A couple thoughts on the change of political parties...
After the Civil War the southern states were nearly 100% Democratic. From the governor down to the dog catcher, you almost couldn't get elected as a Republican. The familiar liberal/conservative lines still existed, but it was essentially one party rule. On a national level, this meant that many southern Democratic senators and congressmen could be, and often were just as conservative than typical Republicans.

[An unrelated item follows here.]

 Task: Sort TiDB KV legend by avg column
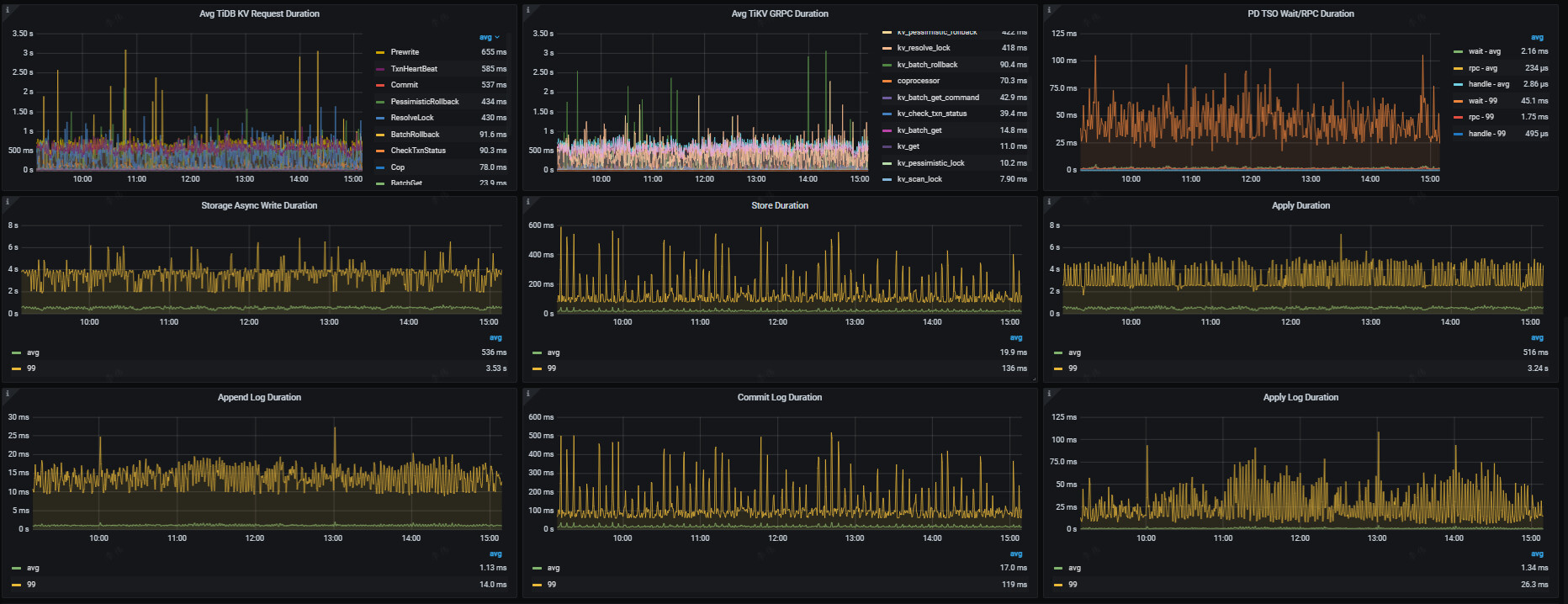point(487,37)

This started to change in the 1970s with Nixon's "Southern Strategy" which courted conservative southern Democrats, and started to take off in the 1980s with Reagan. Two things really sealed the deal, one was the Democrats losing the House majority in 1994 at which point many remaining southern Democrats decided to switch parties, and the second was courting evangelical voters, who vote reliably anti-abortion. Abortion is a classic wedge issue where people who feel strongly about that issue will vote regardless of other factors. This lead to the near death of the NE liberal Republican. George H.W. Bush for example was pro-choice, and Mitt Romney ran for senate as a pro-choice candidate.

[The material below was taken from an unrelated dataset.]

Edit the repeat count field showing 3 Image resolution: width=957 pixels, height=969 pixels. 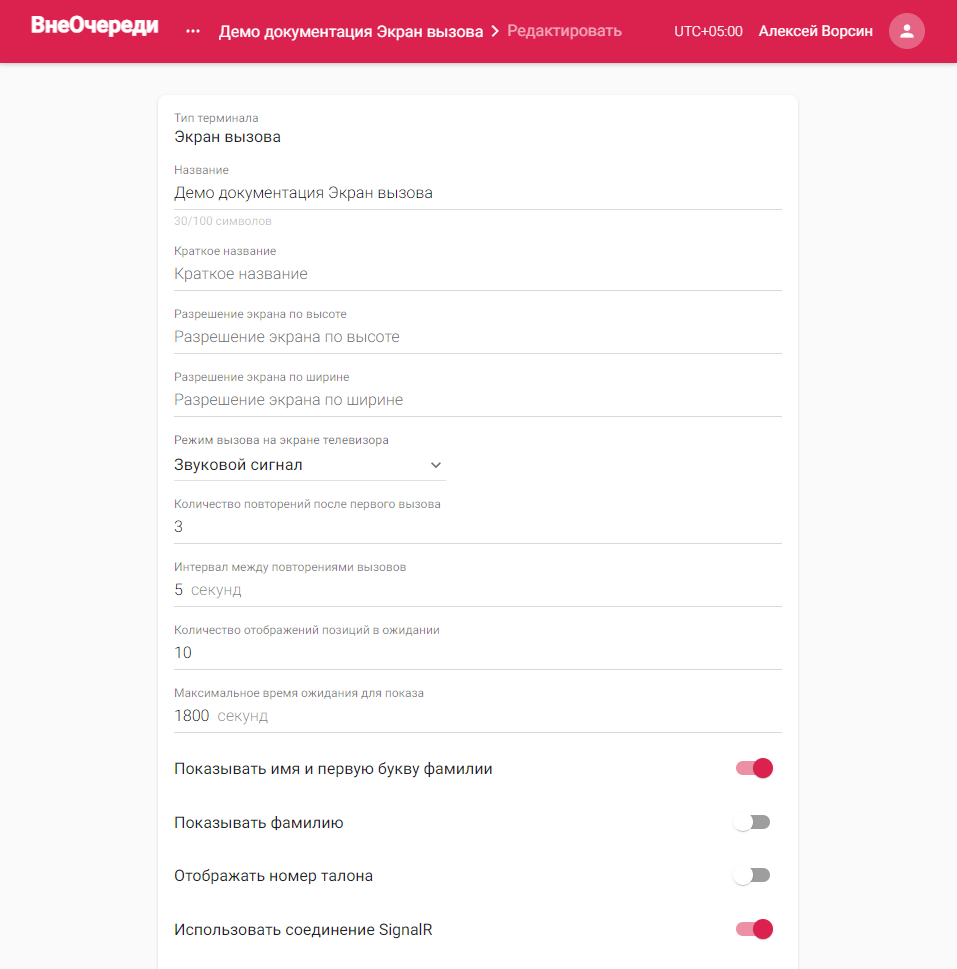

Enter Donald Trump. Trump keeps the abortion issue, along low taxes, and a few other things, but otherwise flips the script. Trump is in favor of tariffs and a generally isolationist viewpoint, which appeals enough to white working class voters who had formerly mostly been Democrats, and wins the election.
The Post-Trump Republican party faces some big questions. The economically liberal (in the classic sense) wing of the Republican Party isn't compatible with the Trump wing. The aggressive foreign policy wing isn't either. I don't know how this plays out, but a different Republican Party will emerge from the post-Trump era. And a different Democratic party will too.